Thousands of refugees are crossing the border from Ukraine into Moldova every day, fleeing the dangers of the Russian invasion. HelpAge International is building up its humanitarian presence in Moldova – where it has been working since 2000 – to help as many of those arriving as possible. Samuel Wood, Head of Humanitarian at HelpAge, visited the border and shared his observations.
We went to a point called Palanca which is located on the southern border of Moldova, not far from the large Ukrainian city of Odessa. This border checkpoint is 2.5 hours drive from the Moldovan capital, Chisinau.
As we approached the border, we saw more and more cars on the road with Ukrainian plates. People looked tired and stressed. And the closer we got to the border, the more the movement and number of people increased.
At the border, the refugees looked tired, traumatized and confused. Hot food points had been set up to welcome new arrivals, as many had had to wait up to 24 hours to cross into Moldova, enduring temperatures of -2 degrees, along with snow and cold wind.
Some refugees arrived in their cars, but many came by bus – or even on foot – and were looking for transport to continue their journey. Some living on the outskirts of Odessa, woke up that morning to shelling and realised that it was time to leave.
Buses have been organised to meet the refugees and take them into Moldova, or further afield to Romania, Germany, and even Portugal. We saw people with megaphones guiding people to buses.
We were able to talk to a number of the refugees while in Palanca. Some of them had an idea of where they wanted to go, but not all. Many were desperately lacking information and guidance.

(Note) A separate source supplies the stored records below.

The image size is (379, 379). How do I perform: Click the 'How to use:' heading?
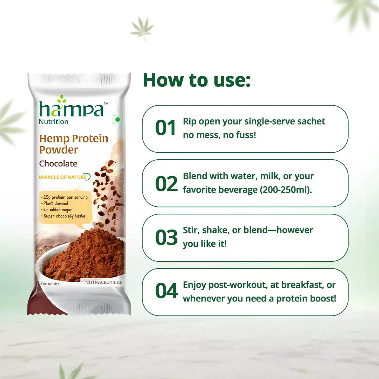click(197, 80)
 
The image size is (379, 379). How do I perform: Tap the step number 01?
click(166, 128)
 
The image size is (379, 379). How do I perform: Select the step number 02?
click(166, 183)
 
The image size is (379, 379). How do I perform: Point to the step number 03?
click(166, 238)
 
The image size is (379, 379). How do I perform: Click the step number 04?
click(166, 292)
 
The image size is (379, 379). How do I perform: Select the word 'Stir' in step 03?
click(191, 230)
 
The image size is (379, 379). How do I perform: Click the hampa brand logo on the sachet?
click(72, 107)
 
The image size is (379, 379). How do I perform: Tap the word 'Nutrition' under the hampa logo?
click(54, 122)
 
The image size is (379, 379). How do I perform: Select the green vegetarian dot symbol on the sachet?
click(117, 120)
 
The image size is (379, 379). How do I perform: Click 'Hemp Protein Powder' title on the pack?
click(73, 144)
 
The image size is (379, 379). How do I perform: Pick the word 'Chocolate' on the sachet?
click(58, 164)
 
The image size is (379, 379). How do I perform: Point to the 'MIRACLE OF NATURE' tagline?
click(62, 177)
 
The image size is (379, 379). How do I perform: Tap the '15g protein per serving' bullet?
click(66, 198)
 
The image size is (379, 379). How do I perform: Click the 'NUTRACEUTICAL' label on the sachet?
click(104, 282)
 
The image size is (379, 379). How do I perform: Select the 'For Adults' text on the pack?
click(50, 284)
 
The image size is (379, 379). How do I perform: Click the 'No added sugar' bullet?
click(58, 210)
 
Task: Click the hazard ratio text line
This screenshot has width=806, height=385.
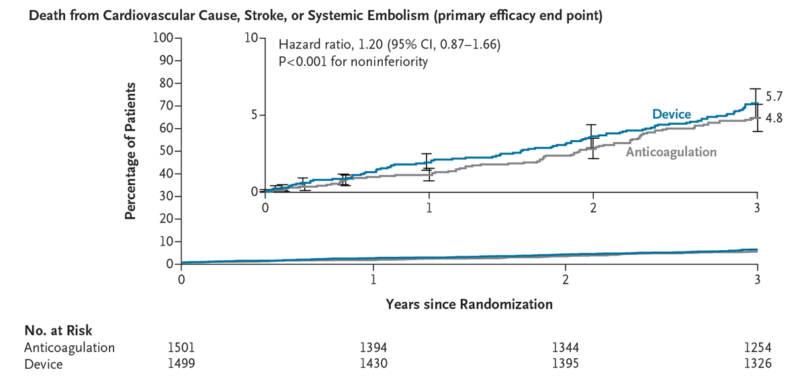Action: (389, 46)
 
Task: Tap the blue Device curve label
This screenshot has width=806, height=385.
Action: (672, 115)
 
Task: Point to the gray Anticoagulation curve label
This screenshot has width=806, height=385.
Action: (671, 152)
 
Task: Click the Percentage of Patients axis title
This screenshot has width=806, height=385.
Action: (132, 151)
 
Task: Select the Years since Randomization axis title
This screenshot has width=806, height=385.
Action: (469, 304)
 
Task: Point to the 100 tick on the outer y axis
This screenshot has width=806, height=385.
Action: (162, 38)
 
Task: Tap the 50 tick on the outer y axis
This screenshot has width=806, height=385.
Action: (165, 151)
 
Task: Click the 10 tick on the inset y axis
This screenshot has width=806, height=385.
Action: (252, 38)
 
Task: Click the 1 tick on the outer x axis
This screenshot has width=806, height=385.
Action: (373, 279)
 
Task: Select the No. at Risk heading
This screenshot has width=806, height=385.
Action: (58, 330)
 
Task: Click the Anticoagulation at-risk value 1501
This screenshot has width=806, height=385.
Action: (181, 347)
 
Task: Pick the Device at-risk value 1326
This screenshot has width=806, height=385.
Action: (758, 364)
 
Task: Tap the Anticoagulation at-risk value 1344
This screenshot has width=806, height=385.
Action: (566, 347)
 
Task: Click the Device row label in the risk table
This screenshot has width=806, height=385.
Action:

We saw a fairly large number of older people arriving, as well as some people with disabilities who were being assisted in their journey. But the number is disproportionately low, compared to the population of Ukraine. This may reflect that many have found it harder to flee their homes and are now stuck in the line of conflict.
The thing that struck me the most was incredible spirit of the Ukrainian people we met, and the sense of camaraderie. Despite all the hardships, the older women we spoke to were smiling and joking. It is amazing to see people be so resilient and able to make jokes in such a situation.
Moldova is the poorest country in Europe with a population of only 2.5 million. 250,000 refugees have already arrived in the country and their presence is being felt in many places. In the hotel where I am staying, many rooms have been given to refugees. The Moldovan government and its people are providing incredible support to those arriving in their country to escape from conflict.